The Front Row with Jim Litke May 11, 2010
CHICAGO - In a town where the gold standard for losing is a century and counting, the Blackhawks are still feeling only so much heat.
Then again, it's been 49 years since Chicago last wrapped its hands around the Stanley Cup. So no one needs reminding the natives are restless. And watching the Blackhawks relax their grip on the Vancouver Canucks in this suddenly competitive Western Conference matchup did little to help the city's chronically fragile sporting psyche.
"Over the course of the game," Chicago captain Jonathan Toews sighed after Vancouver pulled away for a 4-1 win Sunday night and within 3-2 in the series, "they deserved to win that one."
These are two teams that genuinely don't like each other, though most of the blows they've exchanged so far have been in the newspaper instead of on the ice. The Hawks staked themselves to an early lead in the insult derby, and were able to take advantage of a raft of dumb penalties by a frustrated Canucks team to steal both games in Vancouver. But they've now surrendered two of the three games at home.
Chicago coach Joel Quenneville had no explanation for both teams' failures to consistently hold serve, but said of his own club, "I think we're looking for pretty plays instead of simplicity."
The only team in the playoffs left with as much skill and speed as Chicago might be the defending champion Pittsburgh Penguins. But both the Blackhawks' first-round opponent, Nashville, and now Vancouver, have parlayed early lapses into quick leads and then relied on tight-checking schemes to keep them bottled up.
Unlike the past two games, the Canucks didn't sabotage themselves this time by piling up penalties. A slap shot from the right point by Christian Ehrhoff just 59 seconds in handcuffed Chicago goalkeeper Antti Niemi for a 1-0 lead,
and his teammates never quite recovered. It was 3-0 by end of the second period and effectively over after that.
"'Composure' seems to be the word of the series," Vancouver's Shane O'Brien said.
He caught a stick between the eyes from Chicago's Dustin Byfuglien soon after the midway point of the second period, and spilled some blood on the ice. The refs decided - correctly, replays showed - that Byfuglien was following through on a shot and not taking aim. Three different pairs of players from each team nearly came to blows the rest of the period, but only Byfuglien wound up in the penalty box.
"You've got to take a shot to make a play and ... if it's not a penalty, you've just got to keep your mouth closed and go to the bench," O'Brien said. "We did a better job of that tonight."

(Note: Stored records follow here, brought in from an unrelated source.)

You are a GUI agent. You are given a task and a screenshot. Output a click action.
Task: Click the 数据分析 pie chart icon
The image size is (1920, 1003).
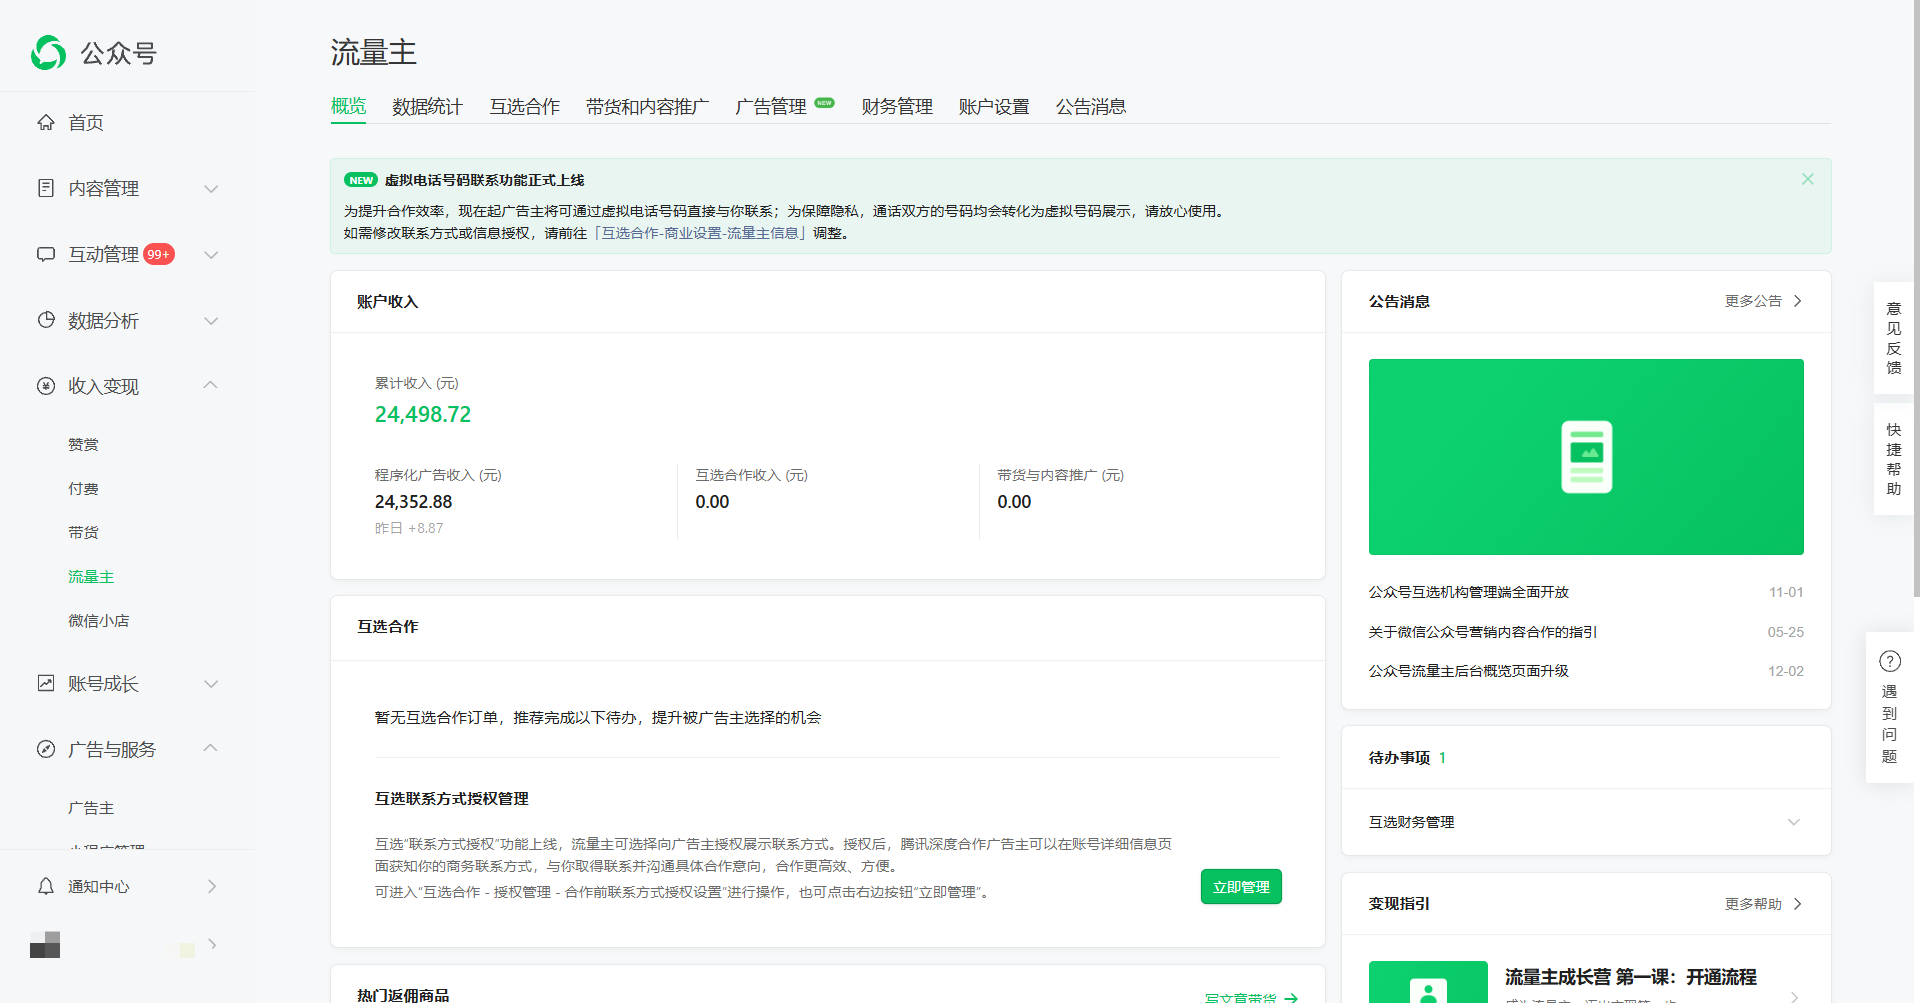[x=46, y=321]
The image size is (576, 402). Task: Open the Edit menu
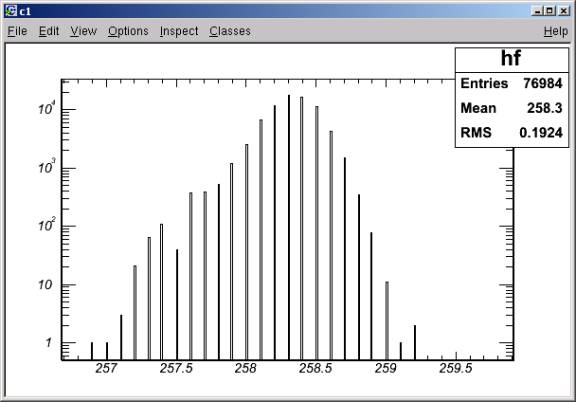[49, 31]
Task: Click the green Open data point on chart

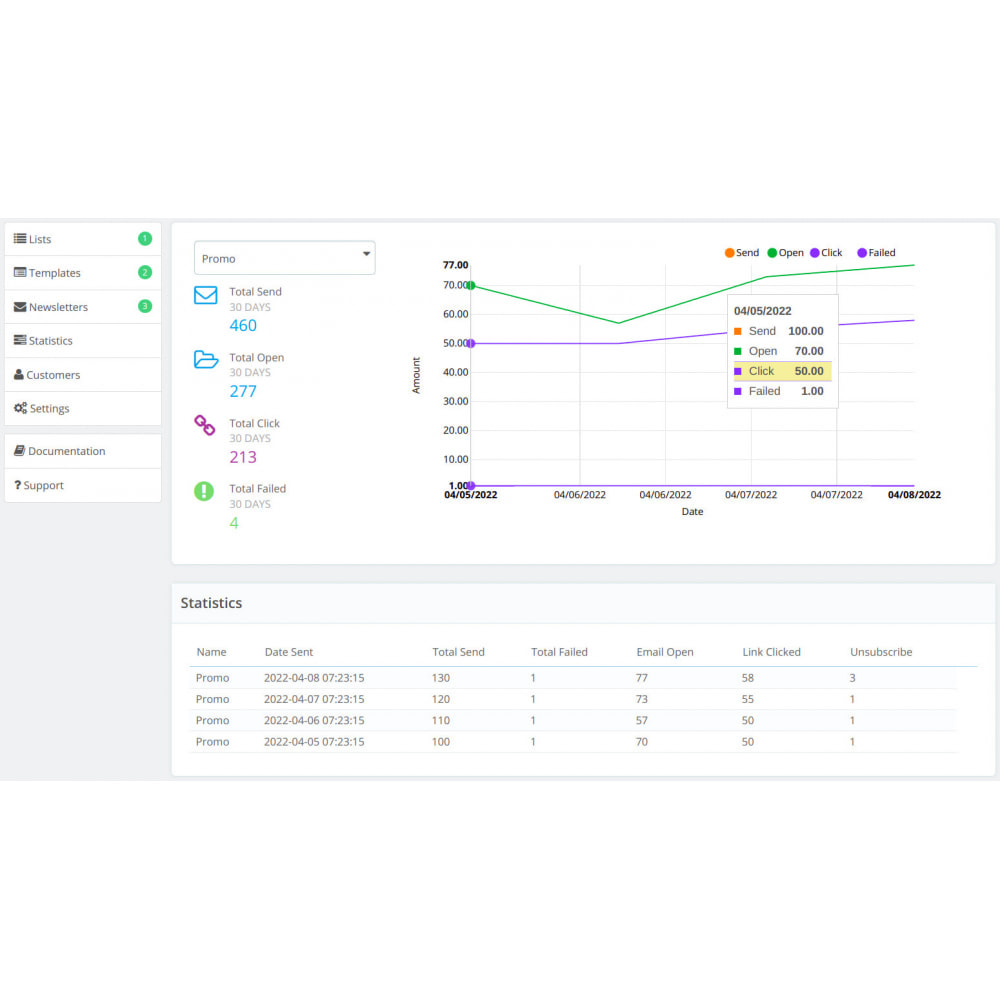Action: (x=470, y=286)
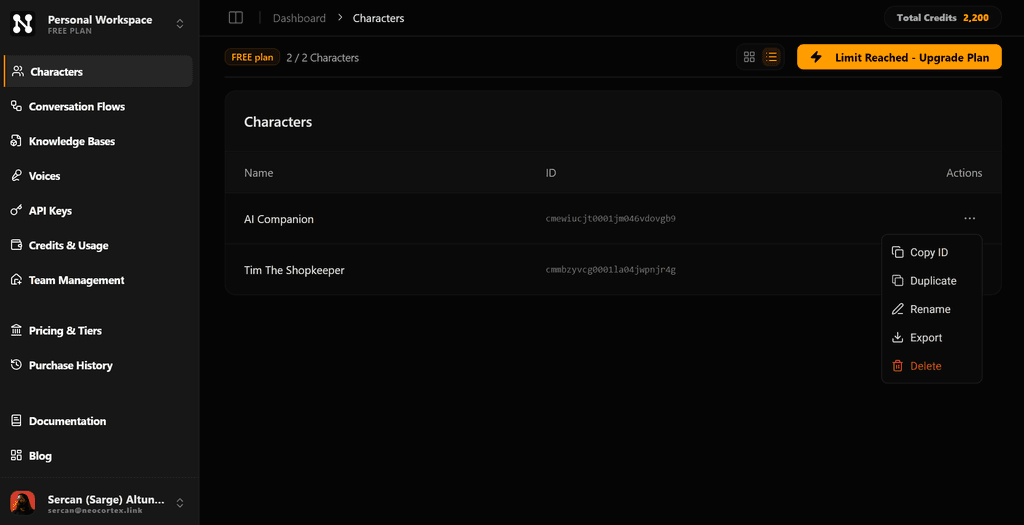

But that wasn't the only thing the Canucks did well. They've been consistently outshot - and were again, 30-24 in Game 5 - and the Blackhawks have cashed in on more than a few rebounds. After Vancouver goalie Roberto Luongo gave up seven goals on second chances in the middle two games, a pundit or two suggested he change his first name to "Reboundo."
It didn't help that Luongo, in the net for Canada when it won Olympic gold against Team USA, was being outplayed through most of the series by Niemi, who drove a truck in the Finnish army and a Zamboni to make a few extra bucks on the side before he finally won a starting job in the NHL. Even Vancouver coach Alain Vigneault said about Luongo after Game 4 that "he's the second-best goaltender on the ice."
Yet Luongo shaved the playoff beard he'd been growing on the day off just ahead of Game 5, and if he wasn't noticeably quicker, at least he stopped spilling rebounds in front of his own net.
"Rebounds are a funny thing," Luongo said afterward. "Sometimes you're going to give them up and there's nothing you can do about it. It's a matter of how the puck hits you.
"Unfortunately, in Vancouver, every time there seemed there was one, it was in the net. Obviously, you don't want to give any up," he added, "but sometimes those things aren't in your control."
A day earlier, Chicago's division rival and frequent roadblock, the Detroit Red Wings, were eliminated by San Jose and that buoyed spirits all around town. With baseball's Cubs and White Sox already nose-diving in their respective divisions, an office building downtown has been leaving its lights on at night in the shape of the club's classic Indian head logo and even Mayor Richard Daley was spotted wearing a Blackhawks cap at a gun-control rally over the weekend.
Chicago knows only too well what happens to teams that take a breather at the wrong moment - witness the Cubs - and the Blackhawks promised that won't happen again. When someone suggested to Kris Versteeg that a return to Vancouver for Game 6 at least held out the consolation of added frequent-flier miles, he simply shook his head.
"Yeah," Versteeg said, "but I'm not a member of any programs."